> SUPPLIED PASSAGE
┄┄┄┄┄┄┄┄┄┄┄┄┄┄┄┄┄┄┄┄

Most of the literature on nanodielectrics focuses only on the thermal conductivity of the material. However, thermal expansion and breakdown strength studies are equally important and play a key role in the microelectronic packaging of integrated circuits. High thermal conductivity can be achieved by incorporating nano-sized fillers in polymer host matrices [36]. These fillers can create thermally conductive pathways like whiskers and filaments in the host matrix and modify the thermal resistance at the contacts [37].

┄┄┄┄┄┄┄┄┄┄┄┄┄┄┄┄┄┄┄┄

> EXCERPTED RECORDS
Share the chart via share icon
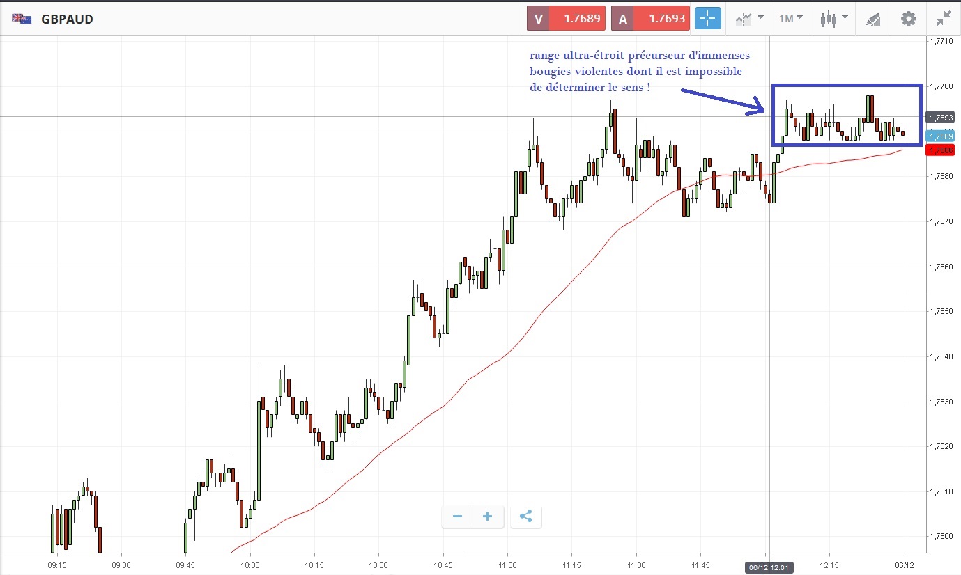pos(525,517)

┄┄┄┄┄┄┄┄┄┄┄┄┄┄┄┄┄┄┄┄

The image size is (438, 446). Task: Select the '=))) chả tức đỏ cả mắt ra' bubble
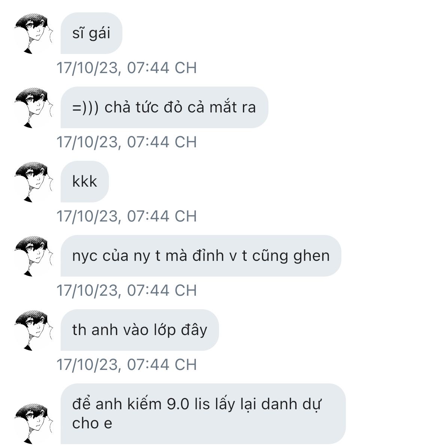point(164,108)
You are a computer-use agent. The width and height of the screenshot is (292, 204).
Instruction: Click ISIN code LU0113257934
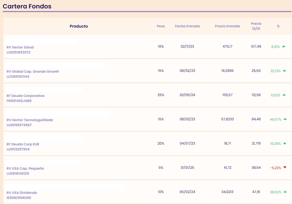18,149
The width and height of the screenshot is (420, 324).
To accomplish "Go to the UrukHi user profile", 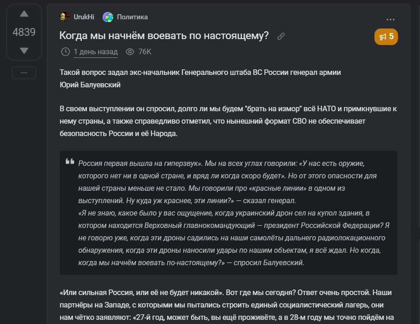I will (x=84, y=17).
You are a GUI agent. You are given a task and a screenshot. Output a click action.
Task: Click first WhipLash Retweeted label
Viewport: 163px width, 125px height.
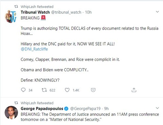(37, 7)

┄┄┄┄┄┄┄┄┄┄┄┄┄┄┄┄┄┄┄┄

> REQUIRED ACTION 1
From the passage on nanodielectrics, write out the text starting with "Most of the" and going on through "the contacts [37].".
> REQUIRED ACTION 2
Condense the paragraph of the passage on nanodielectrics that begins "Most of the literature on nanodielectrics" into a short bulleted list that keeps its main facts.
> REQUIRED ACTION 3
Translate this sentence from the passage on nanodielectrics into Spanish: "High thermal conductivity can be achieved by incorporating nano-sized fillers in polymer host matrices [36]."

> ANSWER SPACE 1
Most of the literature on nanodielectrics focuses only on the thermal conductivity of the material. However, thermal expansion and breakdown strength studies are equally important and play a key role in the microelectronic packaging of integrated circuits. High thermal conductivity can be achieved by incorporating nano-sized fillers in polymer host matrices [36]. These fillers can create thermally conductive pathways like whiskers and filaments in the host matrix and modify the thermal resistance at the contacts [37].

> ANSWER SPACE 2
- Most nanodielectrics literature studies only thermal conductivity.
- Thermal expansion and breakdown strength are equally important and play a key role in microelectronic packaging of integrated circuits.
- Adding nano-sized fillers to polymer host matrices can yield high thermal conductivity [36].
- The fillers can form thermally conductive pathways, such as whiskers and filaments, and modify thermal resistance at the contacts [37].

> ANSWER SPACE 3
Se puede lograr una alta conductividad térmica incorporando rellenos de tamaño nanométrico en matrices poliméricas anfitrionas [36].